Last week, Art Basel Miami Beach turned twenty. It’s hard to overstate how extremely the once-unlikely Floridian spinoff of the highbrow Swiss art fair has transformed both the global art market and its host city. In the past two decades, countless satellite fairs, pop-ups, and new art stars have come and gone–or thrived, and become institutions in their own right.
Most have been forgottenlike so many blurry nights at the divey cheap hotel bars that used to line Collins Avenue before the arrival of foreign capital power-washed most of Miami Beach’s charming sleaze away along with so much mildew from glitter stucco. But even Russian punk royalty Pussy Riot now appear to be a fixture, orbiting in the fair’s ever-heavier cultural gravity well.

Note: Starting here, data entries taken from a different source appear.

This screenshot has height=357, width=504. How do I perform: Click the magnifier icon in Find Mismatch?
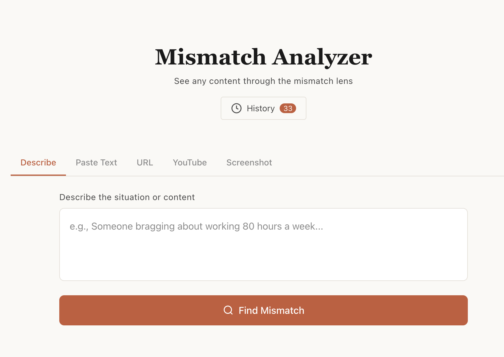228,310
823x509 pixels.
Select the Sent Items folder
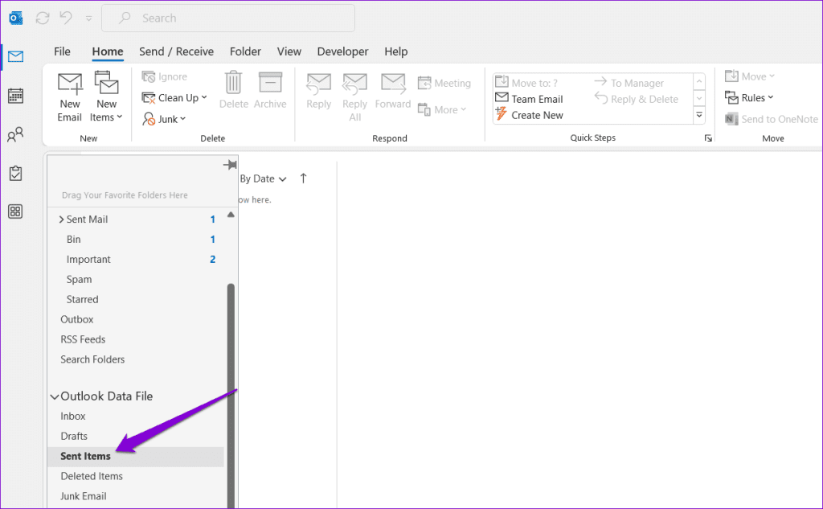[86, 456]
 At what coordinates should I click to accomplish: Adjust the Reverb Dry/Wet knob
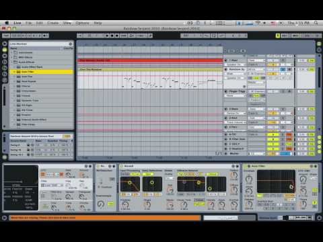click(234, 204)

This year’s ABMB was the largest to date, with nearly 300 booths spread across the labyrinthine convention center, and an estimated economic footprint twelve times that of its inaugural edition back in 2002.
Is a larger fair necessarily a better fair? I am typically skeptical of that logic, but this year I found myself so thoroughly impressed that I twice lost track of time wandering its profane/hallowed halls.
There’s a kind of Miami FOMO panic that hits annually when it becomes evident it’s quite literally impossible to see it all. At one point, I realized I had breezed by a perfectly lovely later-career Picasso while power-walking past the secondary market booths to check out the curated sections. I turned around and realized my sisters were actually taking time to really look at the painting and felt a twinge of sadness that it hadn’t occurred to me to do so. The mandate to cover as much territory as possible had overridden aesthetic pleasure—a cruel irony in the art world’s most hedonistic week.